Aries: Country Apple

The rather impulsive Aries takes their time picking and choosing the scents from Bath and Body Works. The soothing scent of a fresh apple orchard is just what they need on a daily basis to keep up with their shenanigans.

Taurus: Japanese Cherry Blossom

The personality of a Taurus is stubborn, or what I like to say, is stuck in their ways. When they first discovered this scent in middle school, this was it. This is the only scent you will find anywhere around a Taurus.

Libra: Pink Chiffon

Pink Chiffon is another cult classic. This best selling scent went out of style for a hot second but is back and bigger than ever.

Leo: Thousand Wishes

Thousand Wishes is a purr-fect scent for a Leo. The light scent adornes the wearer just the right amount to get the desired reaction from those around them.

Aquarius: Be Enchanted

The rather cold personality of an Aquarius is counteracted by the loving scent of Be Enchanted. The scent is just enough tenderness for the wearer to be relaxed.

Gemini: Moonlight Path

Gemini's constantly change their favorite scent and are in and out of the store almost weekly to by new lotions, candles, and body washes. You will never see a full empty bottle of anything, however, Moonlight Path is the scent they keep coming back to again and again.

Virgo: Sea Island Cotton

The clean personality of a Virgo must be matched with the clean scent of Sea Island Cotton.

Capricorn: Cucumber Melon

Another clean scent of Cucumber Melon is the exact thing a Capricorn needs. The balance and calming scents are what make this scent so attractive to a Capricorn.

Scorpio: Paris Amour

The light scent is what you would expect from an extreme sign like a Scorpio. The scent lightly washes over the wearer in almost a cloud that

Sagittarius: Cashmere Glow

Cashmere Glow is a perfect scent for the winter sign.

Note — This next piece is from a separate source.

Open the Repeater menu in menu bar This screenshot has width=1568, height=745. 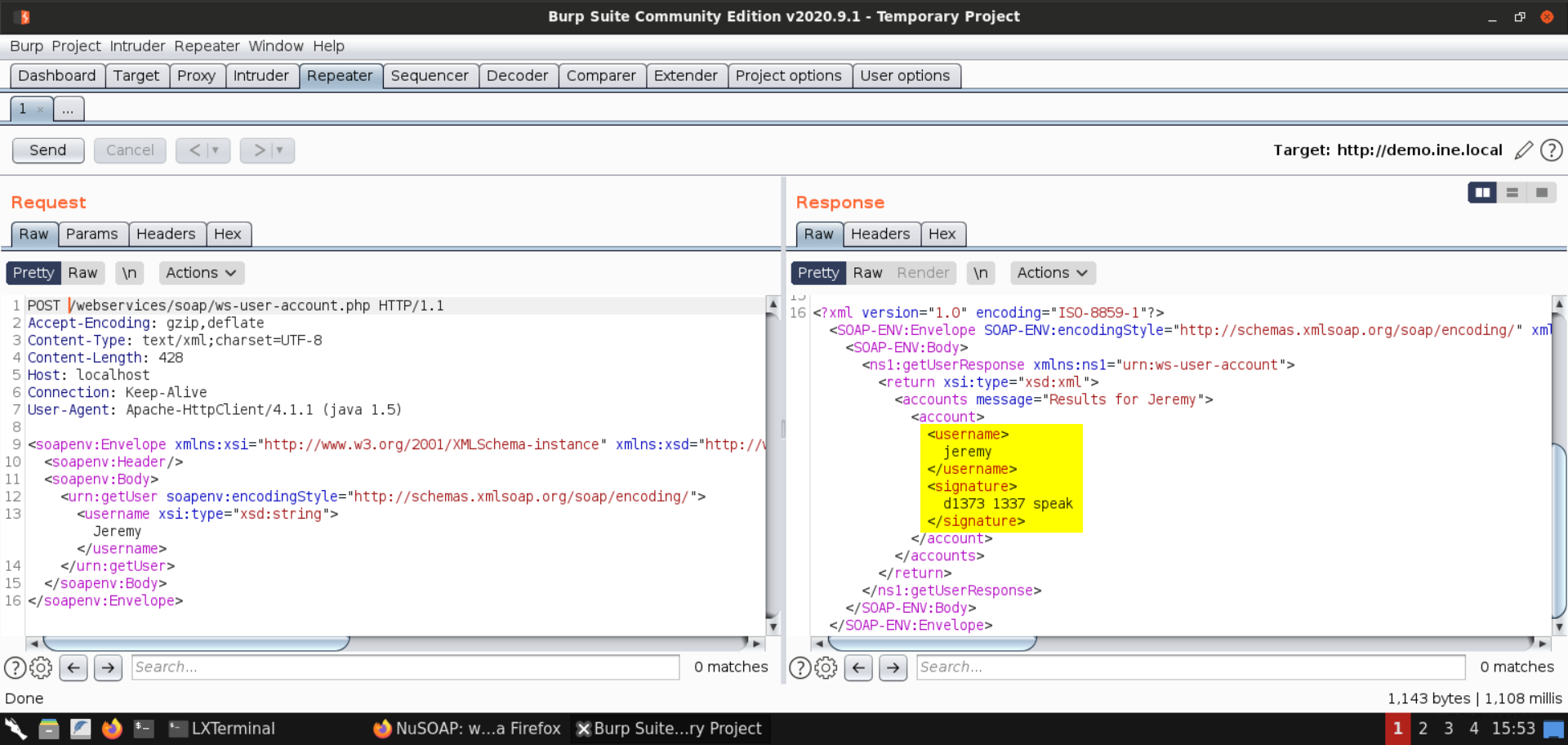(207, 46)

The vanilla and golden peach scent is just the mixture that creates the perfect accessory in the chilly months.

Pisces: Warm Vanilla Sugar

This lovely scent accentuates the lovely personality of a Pisces. They can never get enough of this scent so they just keep buying and buying until they have a full stockpile.

Cancer: Velvet Sugar

Velvet Sugar is the perfect blend of red velvet and strawberries and a Cancer is always changing their mind. The wearer can tell if it is a more red velvet or strawberry kind of day, and that is the balance that they need in their lives.